By Allyn Hughes, CFP®, ChFC®, CLU®, CAP®
The U.S. census indicates that about 10,000 baby boomers are turning 65 every day. Other surveys suggest that a relatively small percentage of these folks work with financial advisors. A smaller percentage work with financial advisors who can help retirees better understand how to spend down the money in their nest egg in such a way that they maintain as much as financial security as possible over what could be three decades of retirement.
We have found that most reasonably successful retirees have built their retirement nest eggs by investing in a variety of different accounts.
Some investment accounts are tax-deferred—like 401Ks, IRAs or to a lesser extent tax-deferred annuities. Ordinary income tax will be owed (at the marginal tax rate) when the retiree takes money out of these accounts.
Other accounts with capital gains or income are subject to current taxation. These are usually brokerage accounts and savings and money market accounts. Distributions from these accounts are taxed at either the marginal income tax rate for income from taxable bonds or real estate investment trusts, or at the long-term capital gains tax rate of 0 – 23.8% depending on the account holder’s income tax bracket.
The last group of accounts that many retirees have are tax-free accounts. These might include income from tax-free municipal bonds, some government bonds or from one or more Roth IRAs. No tax is due on any assets taken from these accounts if the retiree has met the rules for holding a Roth.
Virtually all new retirees will receive Socially Security. Relatively few receive pensions.
The trick for most retirees is to figure out how to best combine their Social Security and money from these three types of accounts so they can minimize taxes and maximize the amount left in their investments at any time.
A variety of decisions have to be made to maximize your income from all sources and minimize your taxes. The first decision is about Social Security. Do you and your spouse want or need to start it at age 62? Or, are you in a situation so that you can either continue to work or can afford to live on income from other assets until age 70 and can begin Social Security then with a maximized payment?
Another key event is beginning to withdraw money from tax-deferred retirement accounts. You must begin to take required minimum distributions (RMDs) based on the combined value of your tax deferred retirement accounts by April 1 after you turn age 70½. Starting then will give the balances in these accounts the longest time to grow tax deferred before the distributions must start. There is no reason that you can’t start taking withdrawals before age 70½, however, and often it is advantageous to do so.

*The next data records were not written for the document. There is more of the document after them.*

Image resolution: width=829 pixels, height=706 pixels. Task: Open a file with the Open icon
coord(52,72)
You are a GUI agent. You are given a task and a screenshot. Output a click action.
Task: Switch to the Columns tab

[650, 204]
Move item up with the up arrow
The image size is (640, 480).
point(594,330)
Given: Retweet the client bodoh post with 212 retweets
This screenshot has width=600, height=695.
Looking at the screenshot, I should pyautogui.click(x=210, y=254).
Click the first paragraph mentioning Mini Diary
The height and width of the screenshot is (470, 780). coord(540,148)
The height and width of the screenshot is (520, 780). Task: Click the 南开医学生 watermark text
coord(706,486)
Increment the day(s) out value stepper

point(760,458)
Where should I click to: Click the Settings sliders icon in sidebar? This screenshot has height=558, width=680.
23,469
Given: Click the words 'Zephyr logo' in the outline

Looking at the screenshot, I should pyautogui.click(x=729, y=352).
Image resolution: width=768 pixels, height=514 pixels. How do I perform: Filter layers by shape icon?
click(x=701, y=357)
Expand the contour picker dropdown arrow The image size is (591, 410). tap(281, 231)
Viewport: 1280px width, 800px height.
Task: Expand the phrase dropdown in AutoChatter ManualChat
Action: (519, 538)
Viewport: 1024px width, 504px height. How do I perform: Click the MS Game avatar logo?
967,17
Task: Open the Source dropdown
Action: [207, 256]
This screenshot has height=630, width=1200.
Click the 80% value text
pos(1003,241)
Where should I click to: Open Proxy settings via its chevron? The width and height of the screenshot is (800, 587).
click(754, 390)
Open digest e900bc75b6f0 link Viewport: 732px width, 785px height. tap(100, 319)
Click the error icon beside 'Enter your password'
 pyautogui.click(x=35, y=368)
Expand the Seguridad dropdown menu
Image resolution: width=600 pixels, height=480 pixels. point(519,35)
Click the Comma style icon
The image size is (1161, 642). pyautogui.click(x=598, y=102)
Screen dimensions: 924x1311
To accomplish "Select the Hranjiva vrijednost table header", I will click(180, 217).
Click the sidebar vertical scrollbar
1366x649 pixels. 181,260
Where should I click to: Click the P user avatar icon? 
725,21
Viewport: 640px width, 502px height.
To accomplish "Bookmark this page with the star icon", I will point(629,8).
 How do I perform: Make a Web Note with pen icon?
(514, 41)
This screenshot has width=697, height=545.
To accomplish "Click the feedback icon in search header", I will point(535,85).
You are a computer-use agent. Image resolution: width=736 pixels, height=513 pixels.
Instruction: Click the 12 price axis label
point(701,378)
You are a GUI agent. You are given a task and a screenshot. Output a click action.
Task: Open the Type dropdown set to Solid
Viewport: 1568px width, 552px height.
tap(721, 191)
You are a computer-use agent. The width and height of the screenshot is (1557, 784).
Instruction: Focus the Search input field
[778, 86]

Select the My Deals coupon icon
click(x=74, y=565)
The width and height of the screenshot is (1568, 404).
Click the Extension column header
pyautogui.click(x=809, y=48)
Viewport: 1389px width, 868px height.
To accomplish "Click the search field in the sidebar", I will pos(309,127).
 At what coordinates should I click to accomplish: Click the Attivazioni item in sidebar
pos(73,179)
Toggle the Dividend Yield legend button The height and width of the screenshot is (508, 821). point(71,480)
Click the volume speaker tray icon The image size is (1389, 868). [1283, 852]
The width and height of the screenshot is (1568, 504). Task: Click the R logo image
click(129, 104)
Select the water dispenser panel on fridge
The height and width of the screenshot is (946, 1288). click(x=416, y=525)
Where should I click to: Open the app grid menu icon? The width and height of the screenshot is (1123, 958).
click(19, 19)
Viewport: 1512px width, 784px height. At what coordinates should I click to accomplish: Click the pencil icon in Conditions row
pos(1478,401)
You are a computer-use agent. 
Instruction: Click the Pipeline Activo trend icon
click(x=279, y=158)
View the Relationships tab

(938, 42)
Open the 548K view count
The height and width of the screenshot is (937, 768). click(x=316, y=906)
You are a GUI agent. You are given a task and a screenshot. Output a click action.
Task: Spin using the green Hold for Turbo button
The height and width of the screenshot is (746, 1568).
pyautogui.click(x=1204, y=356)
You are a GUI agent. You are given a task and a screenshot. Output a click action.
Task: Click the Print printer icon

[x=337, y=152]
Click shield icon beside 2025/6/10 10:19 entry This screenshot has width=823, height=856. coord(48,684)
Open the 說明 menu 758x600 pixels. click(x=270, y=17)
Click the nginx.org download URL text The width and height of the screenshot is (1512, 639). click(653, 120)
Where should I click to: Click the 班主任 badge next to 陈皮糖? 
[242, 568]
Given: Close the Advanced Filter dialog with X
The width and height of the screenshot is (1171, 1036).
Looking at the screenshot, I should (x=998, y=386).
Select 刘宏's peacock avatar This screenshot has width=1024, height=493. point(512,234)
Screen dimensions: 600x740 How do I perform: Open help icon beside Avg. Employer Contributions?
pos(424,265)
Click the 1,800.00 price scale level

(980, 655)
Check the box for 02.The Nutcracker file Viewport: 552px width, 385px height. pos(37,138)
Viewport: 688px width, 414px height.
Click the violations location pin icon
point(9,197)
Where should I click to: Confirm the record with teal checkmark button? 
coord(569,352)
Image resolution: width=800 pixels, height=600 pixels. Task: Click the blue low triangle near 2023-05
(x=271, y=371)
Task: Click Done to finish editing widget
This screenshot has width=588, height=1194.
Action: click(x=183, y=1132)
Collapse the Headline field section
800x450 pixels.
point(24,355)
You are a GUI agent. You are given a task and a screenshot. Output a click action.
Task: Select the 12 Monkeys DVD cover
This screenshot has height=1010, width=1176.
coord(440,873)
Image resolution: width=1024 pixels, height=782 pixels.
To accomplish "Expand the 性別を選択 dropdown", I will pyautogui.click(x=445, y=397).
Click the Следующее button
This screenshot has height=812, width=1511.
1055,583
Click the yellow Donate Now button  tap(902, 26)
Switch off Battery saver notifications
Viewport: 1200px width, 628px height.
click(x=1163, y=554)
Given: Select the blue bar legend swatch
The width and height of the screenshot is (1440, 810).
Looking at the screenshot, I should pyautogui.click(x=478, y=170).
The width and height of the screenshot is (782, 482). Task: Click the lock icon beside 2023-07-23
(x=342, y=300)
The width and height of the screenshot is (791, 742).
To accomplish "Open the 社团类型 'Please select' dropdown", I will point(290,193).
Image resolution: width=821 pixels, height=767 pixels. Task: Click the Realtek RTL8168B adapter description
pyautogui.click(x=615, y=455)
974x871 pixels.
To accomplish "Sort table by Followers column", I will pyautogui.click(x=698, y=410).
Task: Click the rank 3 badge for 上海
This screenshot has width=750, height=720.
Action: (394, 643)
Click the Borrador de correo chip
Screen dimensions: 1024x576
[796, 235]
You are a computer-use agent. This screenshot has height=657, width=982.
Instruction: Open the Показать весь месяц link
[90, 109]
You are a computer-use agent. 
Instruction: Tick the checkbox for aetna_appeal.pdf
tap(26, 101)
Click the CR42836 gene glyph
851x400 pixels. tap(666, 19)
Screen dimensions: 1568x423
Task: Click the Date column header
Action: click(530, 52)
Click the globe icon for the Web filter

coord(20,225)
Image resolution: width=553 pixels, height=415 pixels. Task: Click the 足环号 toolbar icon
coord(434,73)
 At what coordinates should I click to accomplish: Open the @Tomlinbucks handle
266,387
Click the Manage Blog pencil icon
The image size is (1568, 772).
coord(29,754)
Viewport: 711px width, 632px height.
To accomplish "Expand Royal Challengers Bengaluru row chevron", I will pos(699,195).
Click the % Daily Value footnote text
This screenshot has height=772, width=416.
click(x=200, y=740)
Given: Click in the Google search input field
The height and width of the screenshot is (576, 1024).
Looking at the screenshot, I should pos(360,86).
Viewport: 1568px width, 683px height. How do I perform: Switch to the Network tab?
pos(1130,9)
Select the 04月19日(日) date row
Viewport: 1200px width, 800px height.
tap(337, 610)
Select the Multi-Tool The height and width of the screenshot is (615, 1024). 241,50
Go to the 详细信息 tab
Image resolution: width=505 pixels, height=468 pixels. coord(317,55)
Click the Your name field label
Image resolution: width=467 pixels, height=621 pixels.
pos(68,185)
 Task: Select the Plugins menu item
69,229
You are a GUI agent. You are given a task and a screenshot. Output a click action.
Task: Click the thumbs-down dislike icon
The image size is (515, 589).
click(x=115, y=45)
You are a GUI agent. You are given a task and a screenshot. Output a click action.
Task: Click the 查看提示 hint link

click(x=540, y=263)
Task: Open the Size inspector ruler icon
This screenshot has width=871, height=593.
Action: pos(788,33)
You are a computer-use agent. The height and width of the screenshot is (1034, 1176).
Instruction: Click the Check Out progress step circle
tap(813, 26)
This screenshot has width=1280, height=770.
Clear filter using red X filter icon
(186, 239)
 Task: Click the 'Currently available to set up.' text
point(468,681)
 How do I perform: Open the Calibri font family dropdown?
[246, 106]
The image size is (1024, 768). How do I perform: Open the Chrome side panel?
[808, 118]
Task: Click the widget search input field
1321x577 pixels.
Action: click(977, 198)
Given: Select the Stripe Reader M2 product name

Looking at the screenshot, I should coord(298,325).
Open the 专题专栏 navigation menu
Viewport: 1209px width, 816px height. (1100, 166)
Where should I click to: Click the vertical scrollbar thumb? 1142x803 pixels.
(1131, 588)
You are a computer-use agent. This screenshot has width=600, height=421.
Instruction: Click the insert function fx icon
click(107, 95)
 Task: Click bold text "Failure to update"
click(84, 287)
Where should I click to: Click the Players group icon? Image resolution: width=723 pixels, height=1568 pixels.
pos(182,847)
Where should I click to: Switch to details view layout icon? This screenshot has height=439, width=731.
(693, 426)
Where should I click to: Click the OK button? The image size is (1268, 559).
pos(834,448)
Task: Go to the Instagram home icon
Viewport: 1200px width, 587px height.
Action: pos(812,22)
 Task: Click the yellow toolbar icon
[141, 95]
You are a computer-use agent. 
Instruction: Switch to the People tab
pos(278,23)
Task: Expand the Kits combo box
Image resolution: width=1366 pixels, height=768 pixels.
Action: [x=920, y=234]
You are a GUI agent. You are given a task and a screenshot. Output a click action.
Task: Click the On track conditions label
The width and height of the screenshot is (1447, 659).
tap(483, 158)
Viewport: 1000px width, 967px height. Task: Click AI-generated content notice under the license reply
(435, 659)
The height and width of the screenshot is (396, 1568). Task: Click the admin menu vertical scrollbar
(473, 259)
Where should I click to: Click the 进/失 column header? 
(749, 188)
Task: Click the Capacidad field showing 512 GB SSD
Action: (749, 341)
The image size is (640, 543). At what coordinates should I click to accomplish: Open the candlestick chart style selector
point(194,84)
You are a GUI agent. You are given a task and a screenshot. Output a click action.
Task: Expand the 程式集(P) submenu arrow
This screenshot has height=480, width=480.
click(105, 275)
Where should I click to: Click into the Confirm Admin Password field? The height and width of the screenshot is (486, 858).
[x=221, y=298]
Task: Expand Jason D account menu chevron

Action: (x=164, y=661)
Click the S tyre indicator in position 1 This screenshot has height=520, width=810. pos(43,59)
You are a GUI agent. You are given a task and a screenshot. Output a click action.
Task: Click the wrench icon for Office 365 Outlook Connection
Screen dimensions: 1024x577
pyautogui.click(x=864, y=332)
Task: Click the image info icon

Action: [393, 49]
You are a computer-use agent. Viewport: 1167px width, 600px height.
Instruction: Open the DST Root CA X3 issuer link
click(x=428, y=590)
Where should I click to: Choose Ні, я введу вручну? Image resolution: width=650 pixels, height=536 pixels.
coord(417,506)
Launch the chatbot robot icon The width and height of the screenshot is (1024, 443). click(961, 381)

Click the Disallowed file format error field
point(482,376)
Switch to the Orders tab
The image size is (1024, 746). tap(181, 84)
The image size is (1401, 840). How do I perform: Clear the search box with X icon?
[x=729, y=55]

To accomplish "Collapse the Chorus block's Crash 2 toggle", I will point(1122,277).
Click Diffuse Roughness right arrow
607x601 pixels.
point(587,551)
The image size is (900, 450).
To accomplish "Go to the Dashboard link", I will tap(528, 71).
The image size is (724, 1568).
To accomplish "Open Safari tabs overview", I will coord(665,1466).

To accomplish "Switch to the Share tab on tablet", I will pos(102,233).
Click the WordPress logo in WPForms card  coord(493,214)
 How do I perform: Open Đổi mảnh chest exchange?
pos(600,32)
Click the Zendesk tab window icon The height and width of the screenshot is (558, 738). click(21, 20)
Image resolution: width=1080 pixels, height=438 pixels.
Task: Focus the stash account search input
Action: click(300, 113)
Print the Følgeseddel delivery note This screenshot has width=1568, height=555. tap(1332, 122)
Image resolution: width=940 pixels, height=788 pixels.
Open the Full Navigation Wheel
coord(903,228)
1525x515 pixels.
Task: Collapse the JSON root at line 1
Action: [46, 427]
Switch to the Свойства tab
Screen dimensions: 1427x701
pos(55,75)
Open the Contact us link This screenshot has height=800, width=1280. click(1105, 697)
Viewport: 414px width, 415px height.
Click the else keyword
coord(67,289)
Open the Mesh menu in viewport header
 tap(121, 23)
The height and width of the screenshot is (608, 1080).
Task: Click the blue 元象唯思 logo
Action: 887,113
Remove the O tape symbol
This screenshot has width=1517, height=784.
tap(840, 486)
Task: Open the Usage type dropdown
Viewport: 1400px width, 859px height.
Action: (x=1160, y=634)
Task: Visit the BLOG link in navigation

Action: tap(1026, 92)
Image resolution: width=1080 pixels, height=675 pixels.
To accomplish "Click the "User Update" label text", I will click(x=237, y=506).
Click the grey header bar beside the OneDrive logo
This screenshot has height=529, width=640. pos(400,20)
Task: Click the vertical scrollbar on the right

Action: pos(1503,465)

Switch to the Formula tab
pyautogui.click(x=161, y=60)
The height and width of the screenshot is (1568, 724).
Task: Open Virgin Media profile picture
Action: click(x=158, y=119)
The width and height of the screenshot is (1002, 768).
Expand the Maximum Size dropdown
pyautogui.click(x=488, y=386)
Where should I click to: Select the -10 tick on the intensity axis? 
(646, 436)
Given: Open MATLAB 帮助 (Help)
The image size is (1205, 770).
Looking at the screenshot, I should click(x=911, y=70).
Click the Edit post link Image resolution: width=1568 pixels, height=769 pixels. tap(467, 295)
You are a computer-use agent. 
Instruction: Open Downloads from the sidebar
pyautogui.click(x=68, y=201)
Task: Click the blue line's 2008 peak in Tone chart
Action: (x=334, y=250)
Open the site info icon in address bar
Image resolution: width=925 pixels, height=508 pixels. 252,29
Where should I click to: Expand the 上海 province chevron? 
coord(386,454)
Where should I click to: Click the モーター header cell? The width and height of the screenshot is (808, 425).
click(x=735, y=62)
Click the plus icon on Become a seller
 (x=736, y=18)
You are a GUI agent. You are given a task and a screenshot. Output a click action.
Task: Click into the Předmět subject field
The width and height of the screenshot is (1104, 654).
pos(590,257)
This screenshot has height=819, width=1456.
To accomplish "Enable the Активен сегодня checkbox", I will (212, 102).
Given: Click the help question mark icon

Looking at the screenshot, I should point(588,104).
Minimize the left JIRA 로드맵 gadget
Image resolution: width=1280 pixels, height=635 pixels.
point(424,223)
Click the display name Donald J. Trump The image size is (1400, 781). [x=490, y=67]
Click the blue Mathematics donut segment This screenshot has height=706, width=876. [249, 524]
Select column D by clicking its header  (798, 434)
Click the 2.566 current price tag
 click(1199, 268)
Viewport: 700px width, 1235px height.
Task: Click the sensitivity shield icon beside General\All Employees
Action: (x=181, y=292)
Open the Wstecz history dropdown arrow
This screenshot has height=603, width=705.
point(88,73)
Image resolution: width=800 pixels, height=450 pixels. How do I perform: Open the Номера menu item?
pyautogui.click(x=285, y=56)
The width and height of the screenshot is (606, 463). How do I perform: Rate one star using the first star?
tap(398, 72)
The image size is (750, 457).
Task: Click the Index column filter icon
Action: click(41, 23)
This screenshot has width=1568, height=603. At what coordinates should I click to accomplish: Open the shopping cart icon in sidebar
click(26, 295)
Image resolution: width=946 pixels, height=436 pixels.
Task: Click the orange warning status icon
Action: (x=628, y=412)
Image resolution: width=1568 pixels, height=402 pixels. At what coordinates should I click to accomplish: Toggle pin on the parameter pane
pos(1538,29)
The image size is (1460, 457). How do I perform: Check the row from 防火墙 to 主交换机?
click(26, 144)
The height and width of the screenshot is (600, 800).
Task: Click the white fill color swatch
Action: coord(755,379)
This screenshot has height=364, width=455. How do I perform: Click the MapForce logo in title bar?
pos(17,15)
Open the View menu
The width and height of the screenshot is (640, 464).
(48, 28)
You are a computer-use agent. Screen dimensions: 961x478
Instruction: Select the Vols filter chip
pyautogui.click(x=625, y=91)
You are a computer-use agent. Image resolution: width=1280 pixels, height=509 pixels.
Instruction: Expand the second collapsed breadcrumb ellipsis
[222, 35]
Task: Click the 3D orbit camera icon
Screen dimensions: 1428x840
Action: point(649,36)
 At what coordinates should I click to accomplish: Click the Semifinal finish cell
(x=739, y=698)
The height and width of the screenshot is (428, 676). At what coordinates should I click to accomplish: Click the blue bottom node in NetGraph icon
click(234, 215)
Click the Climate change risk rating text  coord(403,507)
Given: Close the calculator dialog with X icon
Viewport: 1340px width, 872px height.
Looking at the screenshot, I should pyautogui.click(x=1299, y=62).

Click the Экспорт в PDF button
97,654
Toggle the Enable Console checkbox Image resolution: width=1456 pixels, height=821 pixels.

The next decision you need to make is how much income you want to have (or will have) in each year of retirement. Your financial advisor can create a financial plan which will tell you how likely it will be that the plan will be successful based on your retirement income and spending goals. Understanding both these income goals and the tax character of your accounts and their withdrawal strategies will be an important tool for your long-term wealth planning.
Some techniques for tax efficiency and optimizing retirement income might include:
• Moving up or moving back your retirement date
• Moving up or moving back the date that you begin to take Social Security
• Closely monitoring your income and spending in retirement to keep from unintentionally increasing your Medicare premiums
• Converting some assets from IRAs (tax deferred) to Roth IRAs (tax free) to lower lifetime taxes
• Strategically balancing withdrawals from tax-deferred, taxable and tax-free accounts each year to fully use up each marginal tax bracket that you have
• Choosing to take more income in one year (and thus be in a higher tax bracket for that year) and then be in a much lower tax bracket the next
Working with a financial advisor can help you better understand these money relationships so you have more and pay less tax in retirement.